Con el personaje que es más difícil sentir este lado cómico, a pesar de no estar exento, como todos los elementos de la película, de una buena capa de humor negro, es con el interpretado por William H. Macy. El papel realizado por este actor es sencillamente magnífico, pues a pesar de conseguir perder todas las simpatías del público rápidamente –pues no se introduce ningún elemento medianamente razonable para compartir sus decisiones-, llega a transmitir, no obstante, toda la fuerza de su patetismo, de ese horror y esa desesperación del perdedor que se ve rebasado por su propia estupidez. Son en particular reseñables las conversaciones con sus “superiores” jerárquicos dentro de la estructura familiar (el suegro y el abogado de éste) que ponen aún más de manifiesto ese juego del querer y no poder.

 

Al final, toda la película va de esto, de la tragedia humana, del cómo nos complicamos la vida los unos a los otros con la leve ayuda del azar hasta extremos insospechados.

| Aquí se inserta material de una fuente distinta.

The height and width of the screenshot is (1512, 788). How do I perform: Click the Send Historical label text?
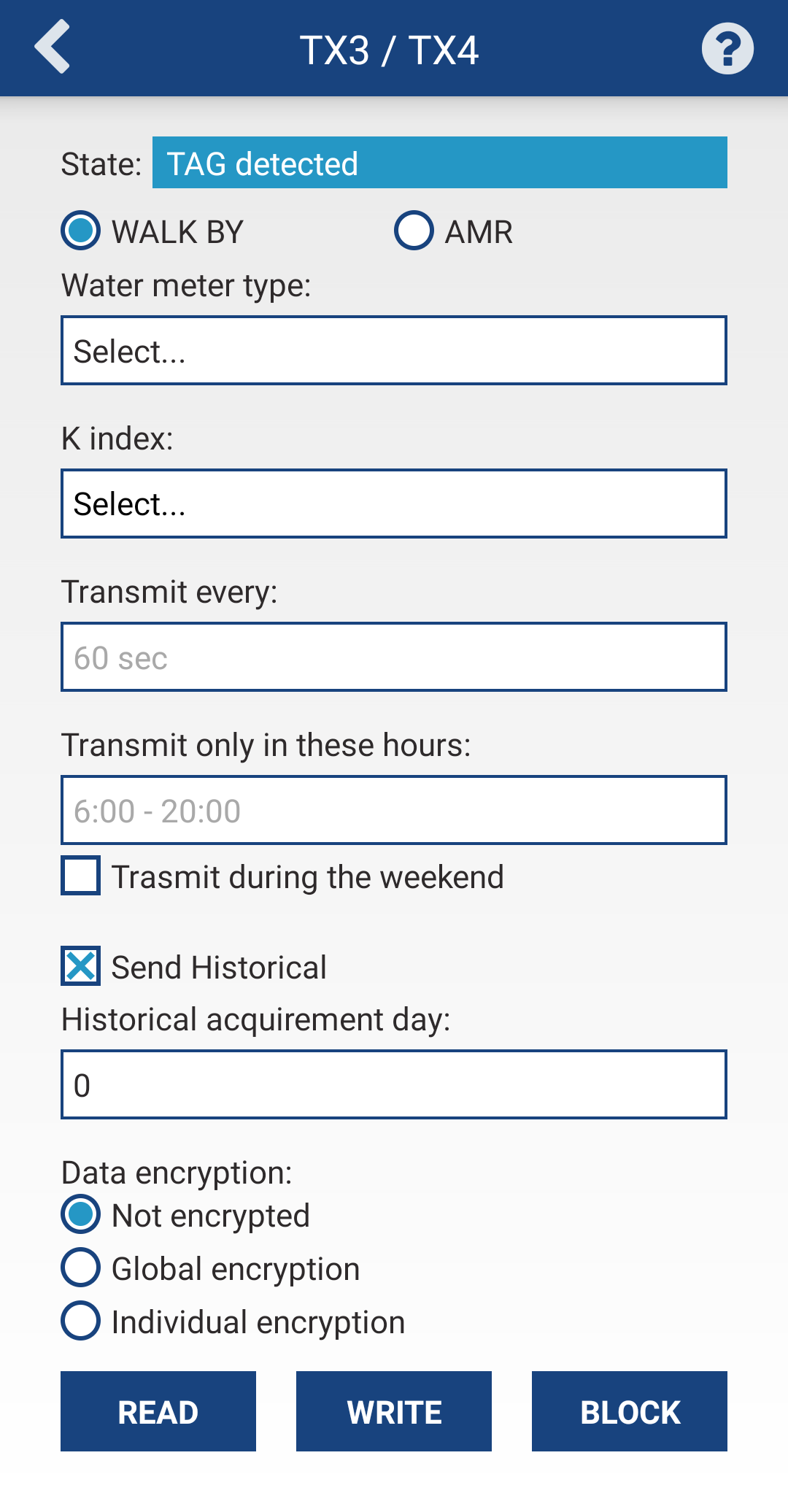pos(219,968)
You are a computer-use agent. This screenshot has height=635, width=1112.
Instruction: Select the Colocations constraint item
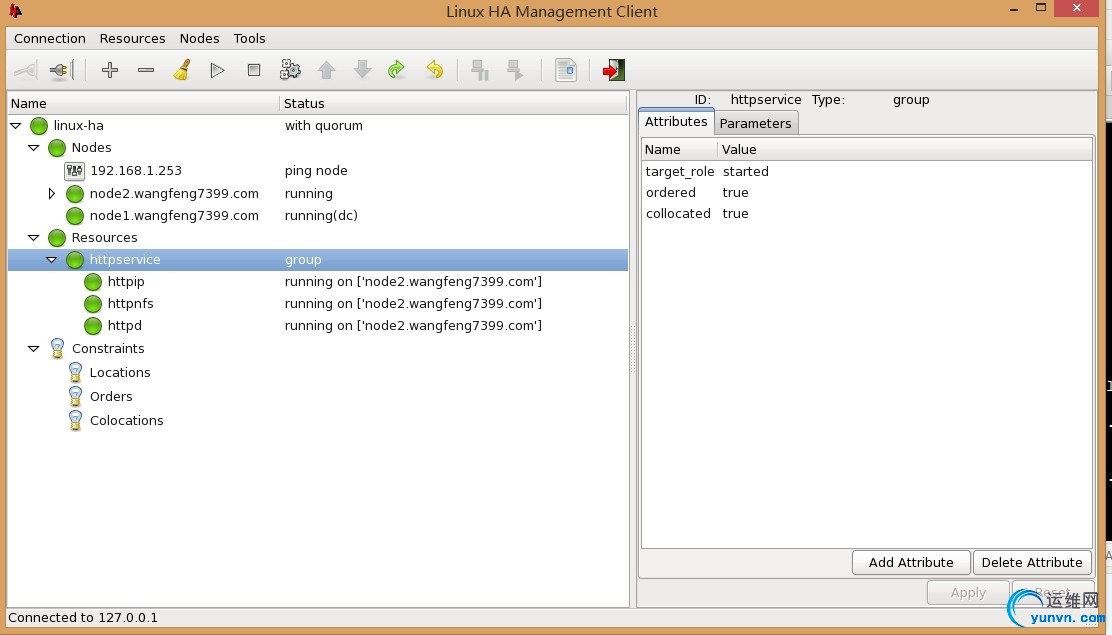[126, 421]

Así, todo el film reposa sobre las actuaciones del reparto, irreprochables de la primera a la última, secundarios incluidos, y a la fluidez narrativa que marca el director.

 

Por supuesto, la magnífica fotografía y el “exótico” ambiente de las estepas nevadas norteamericanas son un aliciente más, pero tengo la impresión de que este es la clase de historia que se podría haber adaptado a muchos otros escenarios sin detrimento de su calidad –aunque, paradójicamente, sea una historia precisamente de ahí; supongo que le ser humano se repite haya donde va-. Después de todo, incluye todos los elementos de las viejas tragedias: codicia, celos, ira, estupidez… Quizá lo único que faltase serían las pistolas, aunque es el tipo de cosa a la que no es difícil encontrarle sustituto.